Not a lot happens on the surface, but director/writer Mike Leigh populates his movie with a wonderful ensemble cast of characters that bring the routine day to day struggles of the working class to life. Like Fellini, he casts ordinary looking people with memorable faces that match the environment. Many are obese or have notable scars, and nearly all have problems coping with their relative poverty. If it weren't for perky Maureen (Ruth Sheen), who copes with her life's station by cracking subtle jokes and taking her morose companions to a karaoke bar, Leigh's bleak world would feel so hopeless that you'd wonder why they don't collectively sip on some poisoned Guyana punch.

Introspective Rachel spends most of her time reading and observing, and her family forms the central axis of the film. The love and communication have disappeared between Safeway cashier Penny (Lesley Manville) and taxi driver husband Phil (Timothy Spall), and their post-teenage son Rory's (James Corden) vocabulary consists primarily of the two words, "fuck off." Not only does he say this in the seedy-looking grassy apartment commons before punching out one of the neighbors, but he constantly says this to his mother while his 300lb. body flops on the couch in front of the television. The epithet surprisingly gets no reaction from his father either—it's as if Phil has resolved to endure whatever life dishes out until it's over.

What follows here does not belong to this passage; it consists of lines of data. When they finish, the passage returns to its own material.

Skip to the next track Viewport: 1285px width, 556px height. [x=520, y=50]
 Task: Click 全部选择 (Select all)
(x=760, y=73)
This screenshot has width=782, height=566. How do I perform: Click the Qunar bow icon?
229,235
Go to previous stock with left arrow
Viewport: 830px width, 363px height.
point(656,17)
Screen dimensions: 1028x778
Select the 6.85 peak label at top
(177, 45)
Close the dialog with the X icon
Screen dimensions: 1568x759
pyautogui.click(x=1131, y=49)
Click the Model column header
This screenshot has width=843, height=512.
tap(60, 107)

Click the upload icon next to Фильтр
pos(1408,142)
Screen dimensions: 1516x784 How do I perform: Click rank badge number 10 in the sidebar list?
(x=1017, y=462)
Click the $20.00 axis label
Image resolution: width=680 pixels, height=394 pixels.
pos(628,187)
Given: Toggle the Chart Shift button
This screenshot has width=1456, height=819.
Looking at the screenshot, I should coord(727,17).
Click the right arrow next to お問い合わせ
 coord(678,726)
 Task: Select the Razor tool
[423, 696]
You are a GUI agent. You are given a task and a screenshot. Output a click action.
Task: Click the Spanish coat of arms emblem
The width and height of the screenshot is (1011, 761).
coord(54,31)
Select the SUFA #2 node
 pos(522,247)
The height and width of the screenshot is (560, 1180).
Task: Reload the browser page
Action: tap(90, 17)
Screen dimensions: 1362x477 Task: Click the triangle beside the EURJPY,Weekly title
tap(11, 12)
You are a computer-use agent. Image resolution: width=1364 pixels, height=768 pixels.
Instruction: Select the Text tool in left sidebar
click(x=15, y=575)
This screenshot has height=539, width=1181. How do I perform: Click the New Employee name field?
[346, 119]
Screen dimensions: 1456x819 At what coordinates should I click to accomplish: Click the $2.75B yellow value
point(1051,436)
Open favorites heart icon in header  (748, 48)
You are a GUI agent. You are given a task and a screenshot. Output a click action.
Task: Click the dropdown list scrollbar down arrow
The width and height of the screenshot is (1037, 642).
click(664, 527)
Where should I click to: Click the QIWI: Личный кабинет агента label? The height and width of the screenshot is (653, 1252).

That's the same position that Penny takes as well, though she never speaks outwardly of it; it shows on her face. She is the "responsible" one, who gets up early every morning and heads to work—the name "Safeway" is hardly accidental. She yammers at her husband to change his shift to early morning hours to take advantage of more people heading to the airport, yet he chooses to avoid as much contact with his family as possible—working later, spending after hours at the pub, and sleeping in late. Yet underneath Phil retains dreams of escaping their dreary existence with a holiday to DisneyWorld. Underlying this small dream is a greater need that is only openly revealed during a family crisis, giving a measure of hope, but not resolving everything in a false Hollywood style package.

That may frustrate some viewers, while others may not care for the languid pacing of Leigh's film. On the other hand, if you enjoy character studies, All or Nothing will satisfy much more than most 2002 fare. No one portrays the realities of working class life and coordinates an ensemble cast to create mood better than Leigh. It would be fun to see how he'd adapt the bleaker side of Charles Dickens, though this film is an indicator. Spall and Manville are wonderfully understated in their own frustrations and rages as any repressed people would be, creating a realistically dreary canvas of a couple much like the suburban pair in Ordinary People. They are travelling much the same road that we all undertake, so we do care about them by the end of the film—for if they can find some redemption for their lives, perhaps we can as well.